When Chinese AI hits public markets, the premium changes in days.
The static scoreboard tells you where a pair sits today. The temporal series tells you what actually moved it there — Hong Kong listings, export-control overhang, revenue maturation.
From snapshot to trajectory
The founding paper and the sector view both report each pair's premium as a static reading: where it sits today. That framing is insufficient. The static −98% on Anthropic and Zhipu does not communicate that the pair was at −50% at end-2023 and detonated only in the most recent six months under the Hong Kong listing window. A static +40% on TSMC and SMIC does not communicate that the same pair was at +145%thirty months earlier — a 105-point compression that traces a coherent regime change. This piece adds a temporal series to six computable pairs across four reference points (end-2023, end-2024, end-2025, mid-2026) so the premium becomes a trajectory rather than a number. The three cleanest trajectories — Anthropic and Zhipu under the Hong Kong rerating, TSMC and SMIC under the export-control regime, and xAI and Minimax under revenue-curve maturation — each isolate a different mechanism. The trajectory data is, for a descriptive paper, the strongest reading the cohort produces.
Why a snapshot misleads
The static scoreboard reads the cohort as if every pair sat at its current premium in steady state. None of them does. The Hong Kong listing window for Chinese AI labs opened roughly in late 2025 and produced a series of trailing-multiple resets: Moonshot's September 2025 funding, Minimax's January 2026 IPO, Zhipu's February 2026 Hong Kong uplisting, and the May 2026 cluster of Moonshot's Meituan-led round and Zhipu's peak trading day. Each of those events shows up as a step in the relevant pair's trajectory. The static reading at mid-2026 captures the post-event state but loses the structure that put the pair there.

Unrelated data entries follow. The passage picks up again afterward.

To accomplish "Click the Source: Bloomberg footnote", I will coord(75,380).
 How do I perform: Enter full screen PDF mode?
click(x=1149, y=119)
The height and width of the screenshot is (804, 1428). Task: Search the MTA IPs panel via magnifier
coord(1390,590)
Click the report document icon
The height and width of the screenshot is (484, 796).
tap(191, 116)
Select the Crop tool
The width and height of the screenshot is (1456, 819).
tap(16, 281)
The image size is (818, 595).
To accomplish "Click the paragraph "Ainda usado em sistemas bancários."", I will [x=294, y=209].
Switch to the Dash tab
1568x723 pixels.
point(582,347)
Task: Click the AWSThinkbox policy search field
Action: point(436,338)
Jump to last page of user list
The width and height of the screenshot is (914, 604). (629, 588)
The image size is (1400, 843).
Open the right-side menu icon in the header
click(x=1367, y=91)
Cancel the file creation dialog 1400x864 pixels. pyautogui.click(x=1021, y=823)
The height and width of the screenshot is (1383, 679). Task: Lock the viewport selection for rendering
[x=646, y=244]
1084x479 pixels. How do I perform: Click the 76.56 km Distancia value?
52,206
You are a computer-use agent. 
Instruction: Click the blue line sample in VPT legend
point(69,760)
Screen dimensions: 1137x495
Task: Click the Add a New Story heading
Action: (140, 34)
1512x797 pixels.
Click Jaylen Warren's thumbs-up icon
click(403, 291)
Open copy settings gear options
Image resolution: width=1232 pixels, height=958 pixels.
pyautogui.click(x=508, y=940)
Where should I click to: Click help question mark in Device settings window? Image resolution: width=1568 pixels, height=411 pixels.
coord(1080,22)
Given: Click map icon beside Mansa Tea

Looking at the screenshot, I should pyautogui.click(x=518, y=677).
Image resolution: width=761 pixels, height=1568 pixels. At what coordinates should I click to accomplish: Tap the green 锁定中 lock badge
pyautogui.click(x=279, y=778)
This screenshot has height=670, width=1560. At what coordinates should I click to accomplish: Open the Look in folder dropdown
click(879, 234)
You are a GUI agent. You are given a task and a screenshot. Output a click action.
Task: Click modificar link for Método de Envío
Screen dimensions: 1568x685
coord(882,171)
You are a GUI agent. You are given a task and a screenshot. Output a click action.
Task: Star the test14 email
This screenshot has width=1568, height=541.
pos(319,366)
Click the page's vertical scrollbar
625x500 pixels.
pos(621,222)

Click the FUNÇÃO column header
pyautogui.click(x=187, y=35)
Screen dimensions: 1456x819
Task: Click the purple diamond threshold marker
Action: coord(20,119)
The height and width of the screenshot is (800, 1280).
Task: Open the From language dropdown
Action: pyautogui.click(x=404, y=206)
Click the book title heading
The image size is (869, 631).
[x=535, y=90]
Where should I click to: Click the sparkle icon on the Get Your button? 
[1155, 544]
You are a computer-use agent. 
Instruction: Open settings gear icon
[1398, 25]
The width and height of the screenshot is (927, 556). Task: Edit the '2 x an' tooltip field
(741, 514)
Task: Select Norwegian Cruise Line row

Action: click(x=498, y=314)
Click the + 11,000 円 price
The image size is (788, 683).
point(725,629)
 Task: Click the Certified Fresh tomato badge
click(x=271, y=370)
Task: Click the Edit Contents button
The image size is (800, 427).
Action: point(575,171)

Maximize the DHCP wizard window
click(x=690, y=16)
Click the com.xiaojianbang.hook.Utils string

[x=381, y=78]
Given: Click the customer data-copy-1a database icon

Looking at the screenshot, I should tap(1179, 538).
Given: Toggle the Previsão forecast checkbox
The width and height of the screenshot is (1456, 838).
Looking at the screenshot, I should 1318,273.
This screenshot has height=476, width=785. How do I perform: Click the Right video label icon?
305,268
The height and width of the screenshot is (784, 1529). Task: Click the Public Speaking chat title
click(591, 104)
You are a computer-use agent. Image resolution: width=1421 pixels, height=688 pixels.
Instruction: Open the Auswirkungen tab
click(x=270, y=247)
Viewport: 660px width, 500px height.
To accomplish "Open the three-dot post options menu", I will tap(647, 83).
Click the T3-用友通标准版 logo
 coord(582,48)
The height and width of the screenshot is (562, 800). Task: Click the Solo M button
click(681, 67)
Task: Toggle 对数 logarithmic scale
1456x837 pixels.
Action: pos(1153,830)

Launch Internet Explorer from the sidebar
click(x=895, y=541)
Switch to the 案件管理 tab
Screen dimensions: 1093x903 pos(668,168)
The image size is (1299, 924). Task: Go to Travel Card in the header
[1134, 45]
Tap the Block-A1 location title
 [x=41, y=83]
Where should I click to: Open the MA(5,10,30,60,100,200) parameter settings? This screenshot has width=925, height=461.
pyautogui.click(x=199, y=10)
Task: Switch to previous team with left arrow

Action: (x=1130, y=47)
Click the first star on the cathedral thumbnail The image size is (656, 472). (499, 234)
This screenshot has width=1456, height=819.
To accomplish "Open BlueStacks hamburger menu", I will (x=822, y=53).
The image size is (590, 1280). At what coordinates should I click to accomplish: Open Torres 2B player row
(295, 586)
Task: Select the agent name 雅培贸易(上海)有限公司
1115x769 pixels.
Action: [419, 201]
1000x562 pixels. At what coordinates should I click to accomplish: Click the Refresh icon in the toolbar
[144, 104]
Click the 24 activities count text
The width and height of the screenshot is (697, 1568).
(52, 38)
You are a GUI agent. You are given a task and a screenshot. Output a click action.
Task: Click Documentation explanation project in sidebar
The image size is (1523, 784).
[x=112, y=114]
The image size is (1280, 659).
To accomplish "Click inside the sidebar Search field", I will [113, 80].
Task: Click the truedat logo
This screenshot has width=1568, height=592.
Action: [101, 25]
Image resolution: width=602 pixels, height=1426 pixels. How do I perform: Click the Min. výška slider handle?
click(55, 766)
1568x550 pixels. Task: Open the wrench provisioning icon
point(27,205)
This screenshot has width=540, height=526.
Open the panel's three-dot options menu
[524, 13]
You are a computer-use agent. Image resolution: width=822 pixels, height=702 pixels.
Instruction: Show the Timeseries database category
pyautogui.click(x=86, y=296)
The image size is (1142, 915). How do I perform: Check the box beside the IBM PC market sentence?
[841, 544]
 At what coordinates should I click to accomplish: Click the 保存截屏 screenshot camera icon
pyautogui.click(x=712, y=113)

The same problem holds in semiconductors. The TSMC and SMIC pair sits at +40% in mid-2026. Read in isolation, the number suggests a stable Western capability premium. Read as a trajectory from +145% at end-2023 through +141% at end-2024, +60% at end-2025, and +40% at mid-2026, the same number resolves into a monotonically narrowing series — SMIC's price-to-sales multiple triples across the window as domestic-substitution revenue prices the export-control regime. The shape of the series is the substantive finding; the endpoint alone is not.
And the same problem holds in the revenue-curve direction. xAI and Minimax sits at +70% in mid-2026. In isolation, +70% reads as a moderate Western premium. As a trajectory — +1,289% at end-2024, +662% at end-2025, +70% at mid-2026 — it reads as a near-1,200-point compression driven by both firms scaling revenue past the near-zero base. The same final number, three different stories. The temporal series exists to make those stories legible.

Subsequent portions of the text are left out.